Bronze’s Role in the American West
In 2009, Thomas Smith director of the Petrie Institute of American Art at the Denver Art Museum, was viewing sculptural works with a group of scholars when inspiration struck.
“Bronze sculpture is really synonymous with the American West,” Smith says, so, “it is a little surprising there has never been a full scale exhibit looking at this medium.”
This factor was a motivating force behind the exhibition, The American West in Bronze, 1850 – 1925, considered the first ever full-scale survey of Western American Art.
The co-collaborative effort by Smith and Thayer Tolles, Marica F. Vilcek Curator, American painting and sculpture, the American wing, the Metropolitan Museum of Art in New York, is currently on view at the Met before it travels to the Denver Art Museum (DAM) and then to the Nanjing Museum in China.
“She (Tolles) is a sculpture specialist and mine is the American West,” Smith says. “We thought we had everything covered. What we didn’t plan for is that I would fall in love with sculpture and she would get this deep interest in the American West. In the end, we were entranced by both. It kept us excited and learning new things.”

### WHAT TO WORK ON
Sum up the article on bronze's role in the American West in two sentences.

(Item coordinate data)
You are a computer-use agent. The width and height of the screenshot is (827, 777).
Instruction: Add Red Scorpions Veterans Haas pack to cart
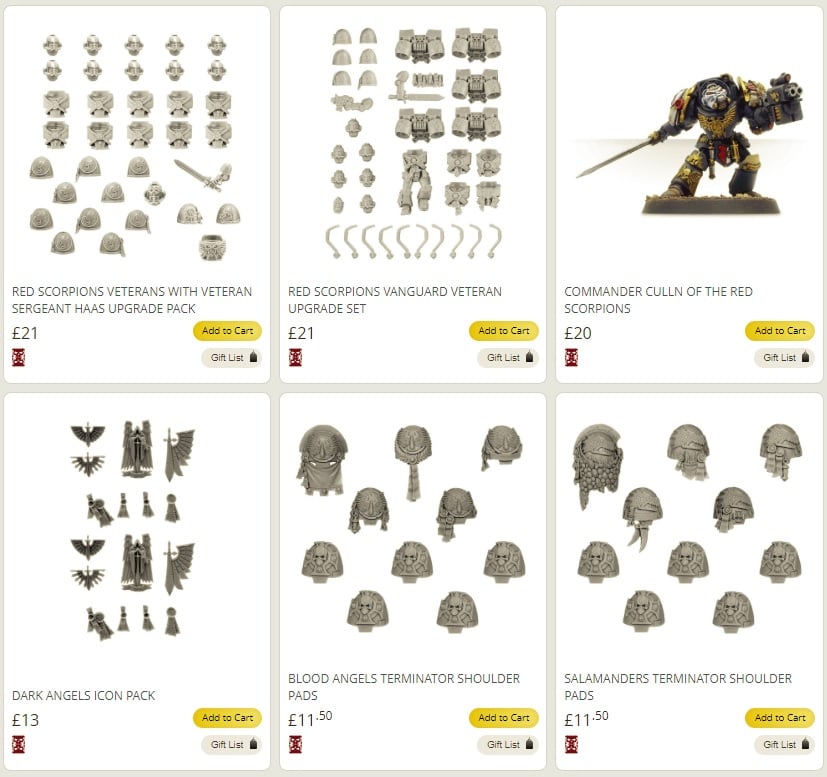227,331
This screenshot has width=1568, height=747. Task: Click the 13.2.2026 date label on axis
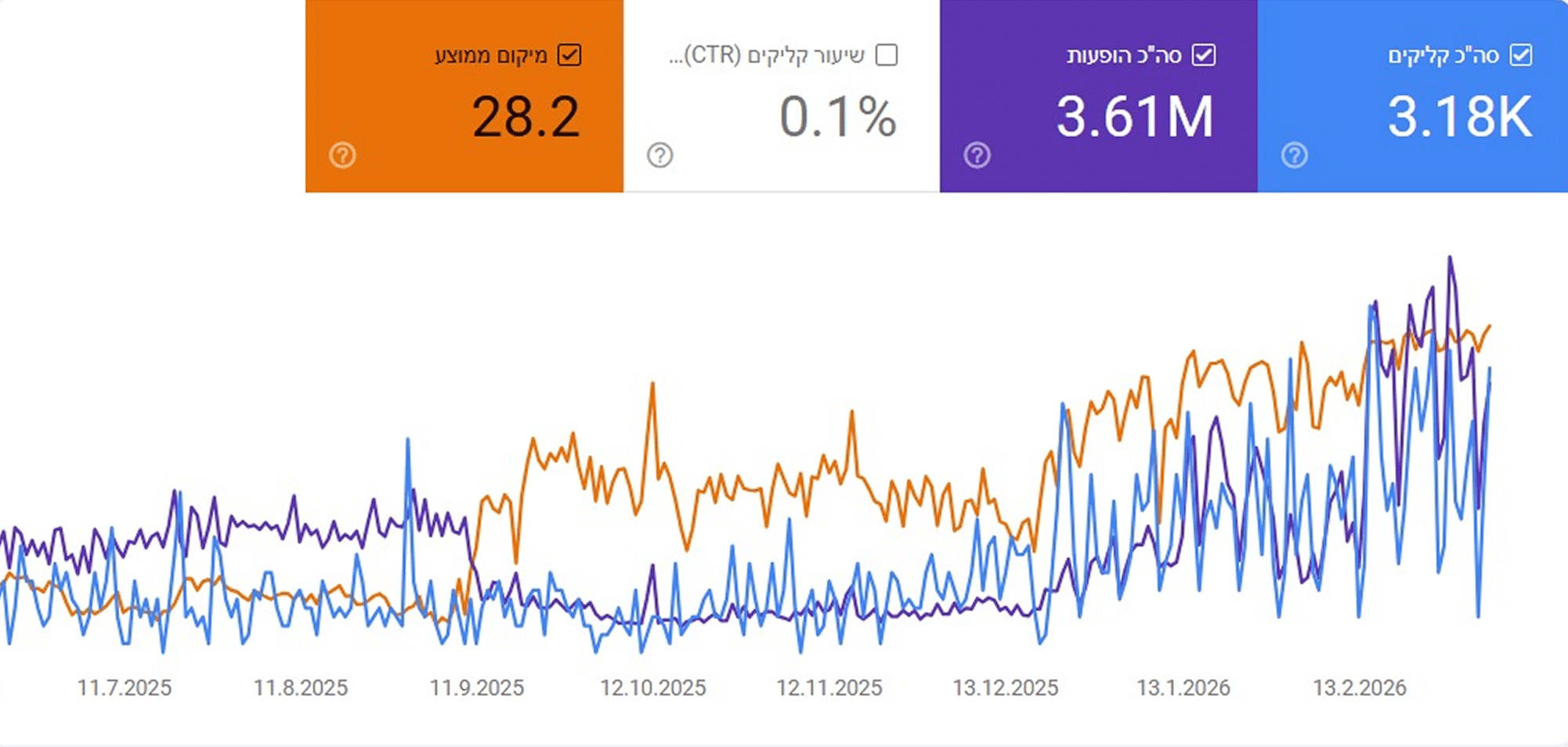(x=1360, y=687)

### RESPONSE TO THIS EXERCISE
Thomas Smith of the Petrie Institute of American Art at the Denver Art Museum saw that bronze sculpture is closely tied to the American West yet had never received a full-scale exhibit, and with Thayer Tolles of the Metropolitan Museum of Art he organized The American West in Bronze, 1850 – 1925. The exhibition is on view at the Met before traveling to the Denver Art Museum and the Nanjing Museum in China, and the work left Smith in love with sculpture and Tolles deeply interested in the American West.